• _SELECTED PASSAGE_:

In Korea and Taiwan, ISI was a response to constraints similar to those in Latin America, but in neither case did ISI last longer than ten years. The major Latin American economies (Mexico, Brazil and Argentina) adopted ISI policies during the Depression and the Second World War and beyond. In Africa, ISI projects collapsed after 1974 and were abandoned by the ruling bureaucratic bourgeoisie. In Latin America, ISI policies were frustrated by the old authoritarian coalitions of latifundistas and/or mineral exporters and the liberal elites involved in commodity-exporting activities (storage, shipping, transportation). In Asia all countries (not only India, but also the Philippines, Indonesia and communist China) embarked upon ISI policies. Finally, these policies proved to be less innovative than the authoritarian East Asian regimes who fashioned export-based growth coalitions.

• _GIVEN PROBLEM_:
Answer these questions from the passage on ISI policies:
(a) Which three major Latin American economies adopted ISI policies?
(b) After what year did ISI projects in Africa collapse?
(c) In Korea and Taiwan, ISI did not last longer than how many years?
The material is not needed for this work.

• _DATASET EXCERPT_:
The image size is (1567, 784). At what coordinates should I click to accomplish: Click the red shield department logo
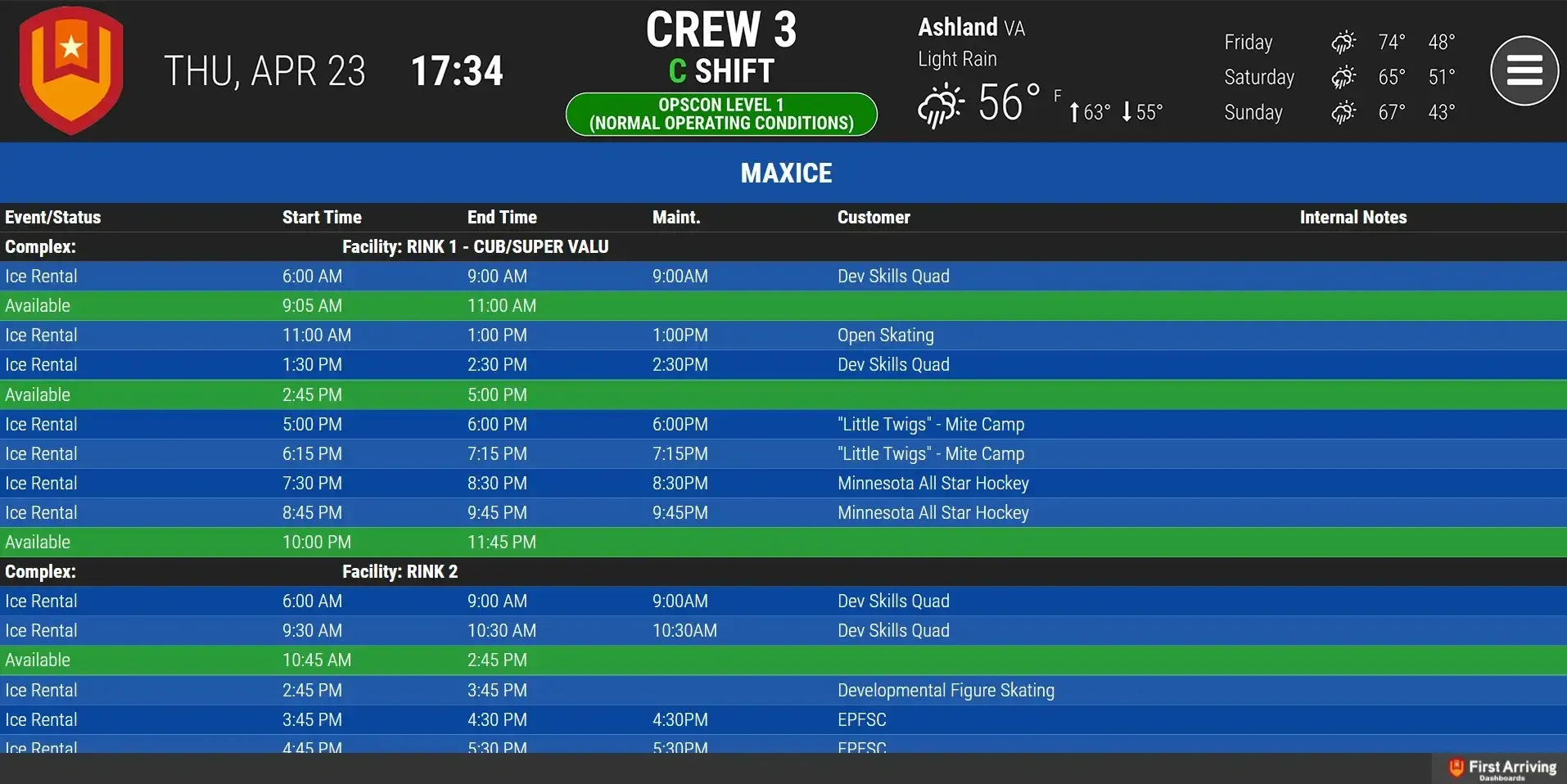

• _CORRECT ANSWER_:
(a) Mexico, Brazil and Argentina
(b) 1974
(c) Ten years